Stepfamily Realities 53-55 - Having an "Ours" Child
Conceiving an "ours" child is a complex decision that affects all members of a multi-generational stepfamily for many years. It can strengthen a re/marriage if (a) partners' true Selves make the decision; and (b) they began discussing their respective conception needs and values honestly and thoroly during courtship; and (c) the partners have thoroughly evaluated the possible impact on all existing children and relations with ex mates, and (d) planned how to help each other master the major changes in their schedules, finances, space, and priorities that a newborn would require; and (e) their relationship is solid and thriving, and neither mate expects that having a baby will save their marriage from possible collapse. If any of these conditions are not clearly true, the odds rise that conceiving an "ours" baby will increase composite nuclear-stepfamily and marital stresses.

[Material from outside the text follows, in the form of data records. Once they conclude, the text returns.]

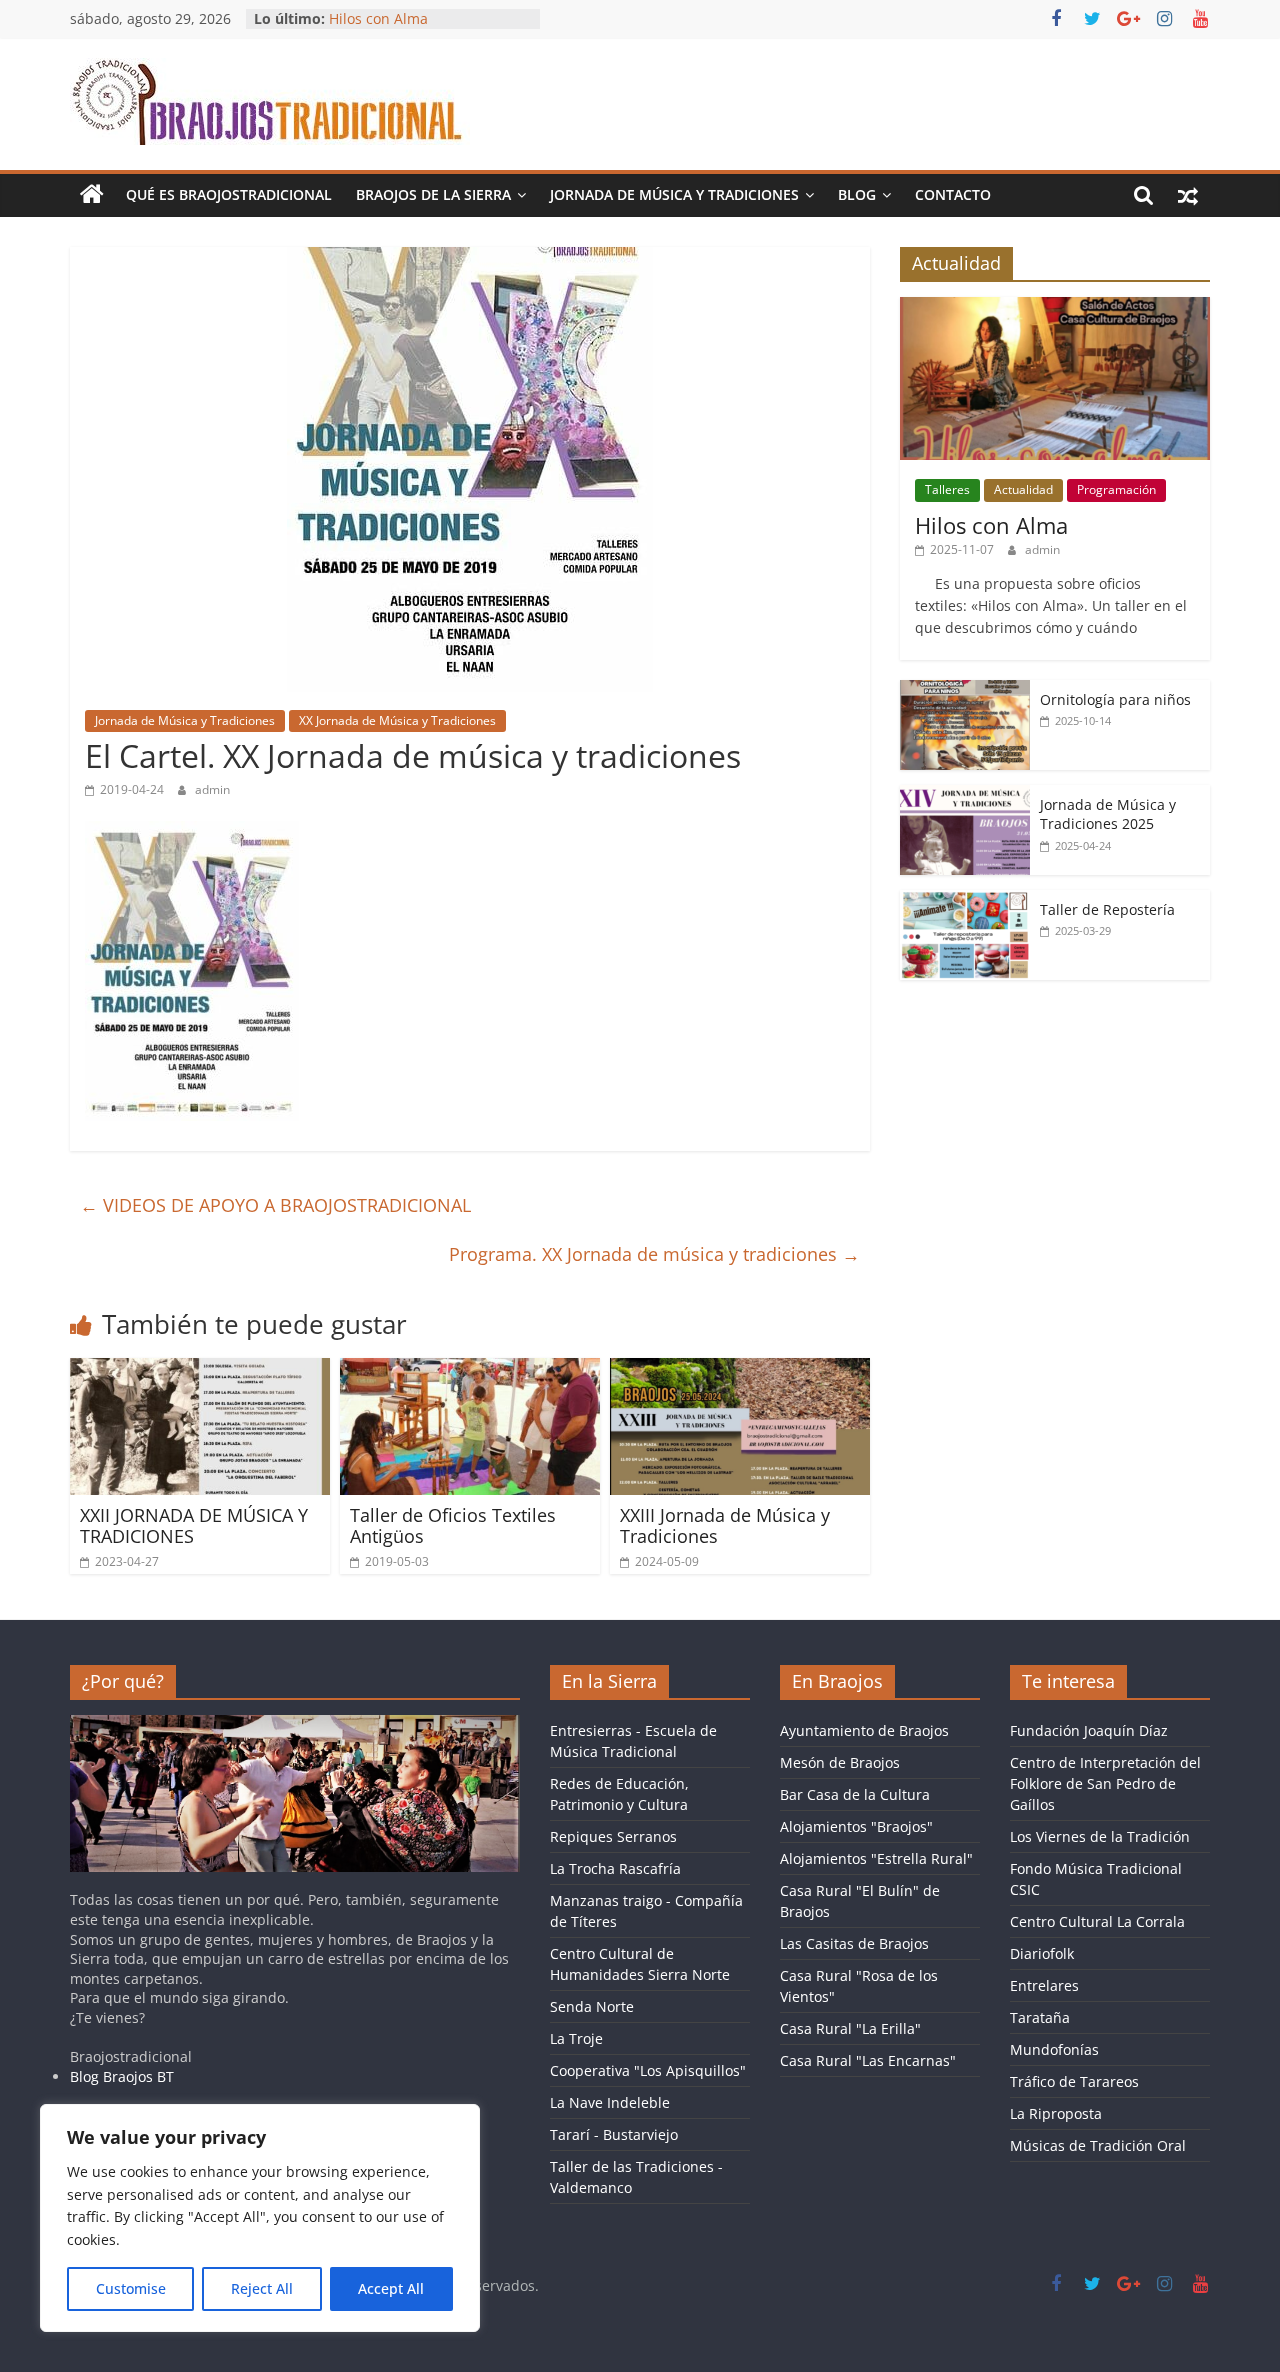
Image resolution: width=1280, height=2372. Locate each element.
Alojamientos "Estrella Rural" (876, 1858)
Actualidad (1023, 489)
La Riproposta (1056, 2113)
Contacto (953, 194)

If a courting partner wants children and assumes that their partner will too, they may discover a severe values conflict after re/marrying - "I thought you knew that I don't want another child!" Even if both mates want to conceive, adults and kids can be stressed by major loyalty conflicts when parental attention shifts to a newborn, and unexpected favoritisms erupt - specially with a previously-childless stepparent.
Relations among half-siblings are unique in some ways, and range from compatible to indifferent to hostile. Paradoxically, the birth of a child causes everyone some significant losses that must be grieved. Well-discussed and planned, conceiving one or more "ours" children can delight and unify stepfamily members if their many roles and relationships are stable and they've forged a high nurturance level in and between their co-parenting homes.